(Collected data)
◇ ◇ ◇ ◇ ◇ ◇ ◇
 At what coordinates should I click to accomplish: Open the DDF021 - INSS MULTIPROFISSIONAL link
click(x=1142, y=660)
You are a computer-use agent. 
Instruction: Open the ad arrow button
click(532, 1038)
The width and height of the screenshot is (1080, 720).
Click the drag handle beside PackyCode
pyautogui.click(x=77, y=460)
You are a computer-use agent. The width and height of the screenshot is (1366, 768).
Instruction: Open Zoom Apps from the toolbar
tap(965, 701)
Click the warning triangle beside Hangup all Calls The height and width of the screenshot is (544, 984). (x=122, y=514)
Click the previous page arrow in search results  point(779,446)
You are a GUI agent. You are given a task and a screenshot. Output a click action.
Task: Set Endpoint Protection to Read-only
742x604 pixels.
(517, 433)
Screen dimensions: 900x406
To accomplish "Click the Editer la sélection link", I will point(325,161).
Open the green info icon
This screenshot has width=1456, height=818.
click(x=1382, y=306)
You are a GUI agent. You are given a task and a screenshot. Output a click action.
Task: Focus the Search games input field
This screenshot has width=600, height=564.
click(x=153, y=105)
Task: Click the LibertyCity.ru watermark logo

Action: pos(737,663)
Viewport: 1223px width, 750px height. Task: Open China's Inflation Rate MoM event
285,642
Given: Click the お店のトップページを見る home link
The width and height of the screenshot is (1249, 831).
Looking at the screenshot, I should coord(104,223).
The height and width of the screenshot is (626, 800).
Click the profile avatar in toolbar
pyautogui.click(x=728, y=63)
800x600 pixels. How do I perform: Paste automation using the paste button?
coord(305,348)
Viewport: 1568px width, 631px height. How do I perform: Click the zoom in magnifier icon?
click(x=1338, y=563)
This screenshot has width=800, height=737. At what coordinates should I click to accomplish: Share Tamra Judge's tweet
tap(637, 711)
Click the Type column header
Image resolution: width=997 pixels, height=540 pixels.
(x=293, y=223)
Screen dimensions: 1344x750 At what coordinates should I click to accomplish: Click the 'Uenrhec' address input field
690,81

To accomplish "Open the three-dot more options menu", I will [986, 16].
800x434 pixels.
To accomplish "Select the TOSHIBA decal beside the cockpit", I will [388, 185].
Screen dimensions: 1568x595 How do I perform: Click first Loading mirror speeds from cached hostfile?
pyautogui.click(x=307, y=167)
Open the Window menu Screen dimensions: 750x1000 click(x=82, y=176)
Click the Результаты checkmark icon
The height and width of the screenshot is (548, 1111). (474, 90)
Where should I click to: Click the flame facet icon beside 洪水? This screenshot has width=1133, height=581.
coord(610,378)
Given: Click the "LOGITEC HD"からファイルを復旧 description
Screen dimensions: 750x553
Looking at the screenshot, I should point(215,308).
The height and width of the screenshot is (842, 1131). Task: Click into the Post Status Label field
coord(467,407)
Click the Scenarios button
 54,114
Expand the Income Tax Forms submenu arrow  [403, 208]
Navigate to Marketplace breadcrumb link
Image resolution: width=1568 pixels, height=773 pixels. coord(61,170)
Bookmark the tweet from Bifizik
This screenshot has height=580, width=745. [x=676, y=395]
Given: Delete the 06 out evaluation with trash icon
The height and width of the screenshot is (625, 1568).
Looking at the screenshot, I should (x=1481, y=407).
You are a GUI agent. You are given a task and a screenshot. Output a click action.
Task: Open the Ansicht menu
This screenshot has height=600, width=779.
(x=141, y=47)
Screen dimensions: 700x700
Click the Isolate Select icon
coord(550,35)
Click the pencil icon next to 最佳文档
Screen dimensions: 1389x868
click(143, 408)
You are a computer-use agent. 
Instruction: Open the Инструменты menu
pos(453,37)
◇ ◇ ◇ ◇ ◇ ◇ ◇
AIM OF THE EXERCISE: An exact copy of every entry above is required.

RESPONSE TO THE TASK:
 At what coordinates should I click to accomplish: Open the DDF021 - INSS MULTIPROFISSIONAL link
click(x=1142, y=660)
You are a computer-use agent. 
Instruction: Open the ad arrow button
click(532, 1038)
The width and height of the screenshot is (1080, 720).
Click the drag handle beside PackyCode
pyautogui.click(x=77, y=460)
You are a computer-use agent. The width and height of the screenshot is (1366, 768).
Instruction: Open Zoom Apps from the toolbar
tap(965, 701)
Click the warning triangle beside Hangup all Calls The height and width of the screenshot is (544, 984). (x=122, y=514)
Click the previous page arrow in search results  point(779,446)
You are a GUI agent. You are given a task and a screenshot. Output a click action.
Task: Set Endpoint Protection to Read-only
742x604 pixels.
(517, 433)
Screen dimensions: 900x406
To accomplish "Click the Editer la sélection link", I will point(325,161).
Open the green info icon
This screenshot has width=1456, height=818.
click(x=1382, y=306)
You are a GUI agent. You are given a task and a screenshot. Output a click action.
Task: Focus the Search games input field
This screenshot has width=600, height=564.
click(x=153, y=105)
Task: Click the LibertyCity.ru watermark logo

Action: pos(737,663)
Viewport: 1223px width, 750px height. Task: Open China's Inflation Rate MoM event
285,642
Given: Click the お店のトップページを見る home link
The width and height of the screenshot is (1249, 831).
Looking at the screenshot, I should coord(104,223).
The height and width of the screenshot is (626, 800).
Click the profile avatar in toolbar
pyautogui.click(x=728, y=63)
800x600 pixels. How do I perform: Paste automation using the paste button?
coord(305,348)
Viewport: 1568px width, 631px height. How do I perform: Click the zoom in magnifier icon?
click(x=1338, y=563)
This screenshot has width=800, height=737. At what coordinates should I click to accomplish: Share Tamra Judge's tweet
tap(637, 711)
Click the Type column header
Image resolution: width=997 pixels, height=540 pixels.
(x=293, y=223)
Screen dimensions: 1344x750 At what coordinates should I click to accomplish: Click the 'Uenrhec' address input field
690,81

To accomplish "Open the three-dot more options menu", I will [986, 16].
800x434 pixels.
To accomplish "Select the TOSHIBA decal beside the cockpit", I will [388, 185].
Screen dimensions: 1568x595 How do I perform: Click first Loading mirror speeds from cached hostfile?
pyautogui.click(x=307, y=167)
Open the Window menu Screen dimensions: 750x1000 click(x=82, y=176)
Click the Результаты checkmark icon
The height and width of the screenshot is (548, 1111). (474, 90)
Where should I click to: Click the flame facet icon beside 洪水? This screenshot has width=1133, height=581.
coord(610,378)
Given: Click the "LOGITEC HD"からファイルを復旧 description
Screen dimensions: 750x553
Looking at the screenshot, I should point(215,308).
The height and width of the screenshot is (842, 1131). Task: Click into the Post Status Label field
coord(467,407)
Click the Scenarios button
 54,114
Expand the Income Tax Forms submenu arrow  [403, 208]
Navigate to Marketplace breadcrumb link
Image resolution: width=1568 pixels, height=773 pixels. coord(61,170)
Bookmark the tweet from Bifizik
This screenshot has height=580, width=745. [x=676, y=395]
Given: Delete the 06 out evaluation with trash icon
The height and width of the screenshot is (625, 1568).
Looking at the screenshot, I should (x=1481, y=407).
You are a GUI agent. You are given a task and a screenshot. Output a click action.
Task: Open the Ansicht menu
This screenshot has height=600, width=779.
(x=141, y=47)
Screen dimensions: 700x700
Click the Isolate Select icon
coord(550,35)
Click the pencil icon next to 最佳文档
Screen dimensions: 1389x868
click(143, 408)
You are a computer-use agent. 
Instruction: Open the Инструменты menu
pos(453,37)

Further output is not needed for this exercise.